Em 2003 eu estava cobrindo a inauguração da Walt Disney Concert Hall, nova sede da Filarmônica de Los Angeles, quando Carmen Botelho, assessora de imprensa da Warner, me faz uma oferta impossível de se recusar. “Os Rolling Stones estarão em Nova York semana que vem. Eles irão falar sobre seu novo DVD e temos vaga para um veículo de imprensa brasileiro. Você estaria interessado?” Rapidamente entrei em contato com a minha editora, Isabela Boscov, que me deu carta branca para me deslocar de Los Angeles para Nova York. Na segunda-feira, eu passei o dia inteiro viajando da costa oeste para a costa leste. E no dia seguinte, haveria um encontro com o relações públicas dos Rolling Stones, que nos explicaria quando e como a conversa com o grupo iria acontecer.

A entrevista seria num esquema chamado round table, ou seja, um pequeno grupo de jornalistas, cada um vindo de um determinado país  (o meu grupo tinha repórteres da Alemanha, da Itália e da França. Eu era o representante do Brasil). Keith Richards e Ron Wood falariam por vinte minutos. Depois, haveria outros vinte minutos com Mick Jagger e Charlie Watts.  As pessoas presentes na round table estavam automaticamente convidadas para a festa de lançamento do DVD, que ocorria à noite numa discoteca no East Village. Contudo, era terminantemente proibida qualquer pergunta posterior ao grupo. Havia ainda um assunto sobre o qual eles se recusariam a falar. Foi nessa hora que eu senti que minha matéria poderia ir por água abaixo. Obviamente, o filho que Mick Jagger teve com Luciana Gimenez seria uma das pautas abordadas na minha entrevista. No entanto, os Rolling Stones estavam mais preocupados com sua situação econômica do que qualquer desconforto de ordem pessoal. O único assunto tabu era o contrato milionário que eles assinaram com a cadeia de lojas Best Buy, que iria distribuir o novo DVD com exclusividade.
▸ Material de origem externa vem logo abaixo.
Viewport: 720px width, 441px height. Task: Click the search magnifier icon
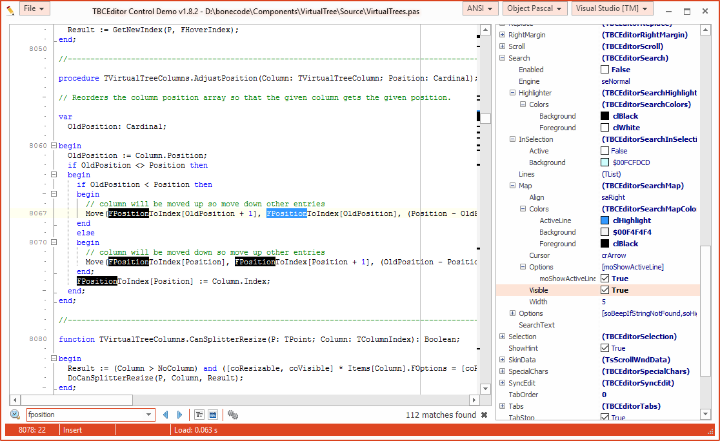[x=15, y=415]
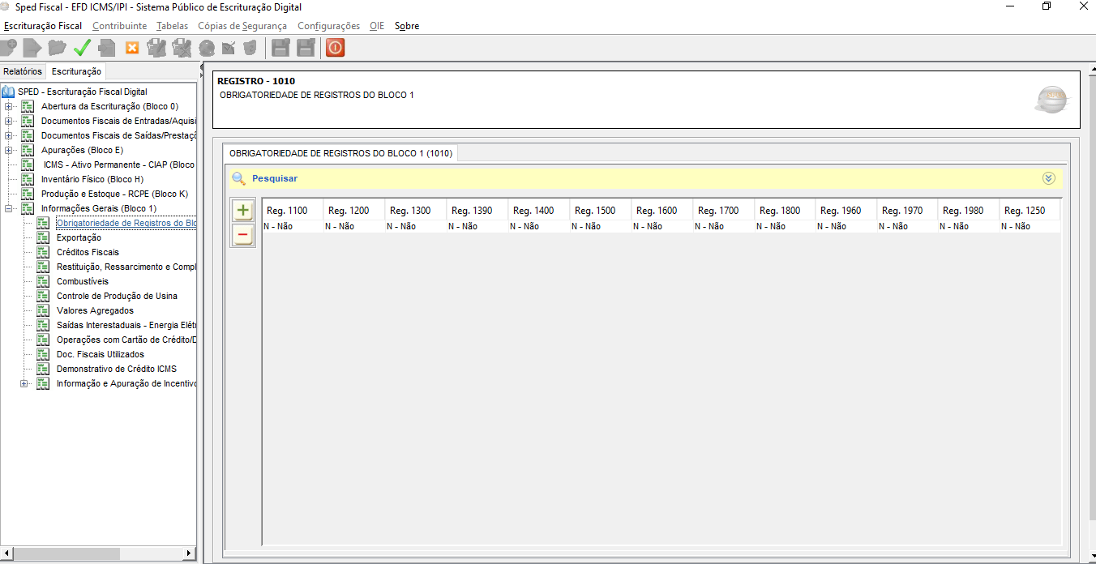This screenshot has height=564, width=1096.
Task: Select Créditos Fiscais in the tree
Action: 88,252
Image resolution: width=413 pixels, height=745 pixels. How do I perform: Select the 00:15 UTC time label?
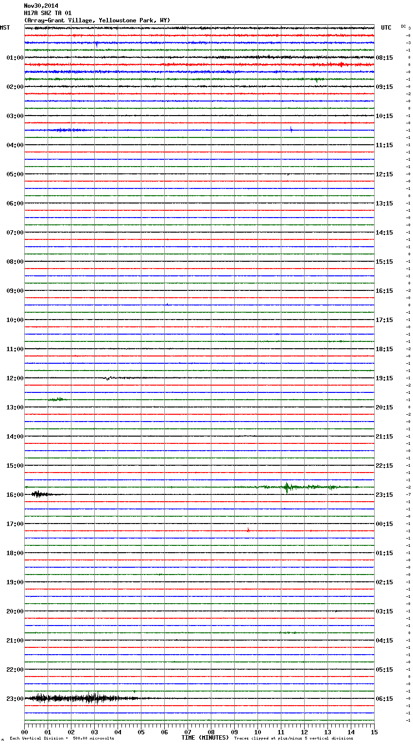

Como bem pontuou o radialista e ex-VJ Fabio Massari, entrevistas com Keith Richards e Mick Jagger têm diferenças gritantes. Richards é o bêbado do boteco, o sujeito que vai te abraçar como se fosse seu amigo há décadas (um ritual que ele repetiria comigo sete anos depois, quando falei com ele sobre Vida, sua autobiografia), vai dar risada e contar piadas. Mas há pouca substância ou informação em suas respostas. Jagger, contudo, é outro esquema. Tem uma memória extremamente seletiva e nunca se lembra de qualquer momento constrangedor que tenha passado com os Rolling Stones ou na vida pessoal. Fala o que quer, quando quer e da maneira que se lembra. Em compensação, é o sujeito que vai dar a você as respostas mais diretas e a frase que vai ilustrar a matéria. Dito e feito. Keith Richards chegou bamboleando e respondeu ao questionário dos jornalistas. Na única oportunidade que tive, questionei se ele nunca iria lançar um disco com standards de blues – o guitarrista tinha feito coletâneas de blues e de jazz para a revista inglesa Mojo. “Garoto, não tenho coragem para isso!”, respondeu (na verdade, o termo que ele usou foi “balls”).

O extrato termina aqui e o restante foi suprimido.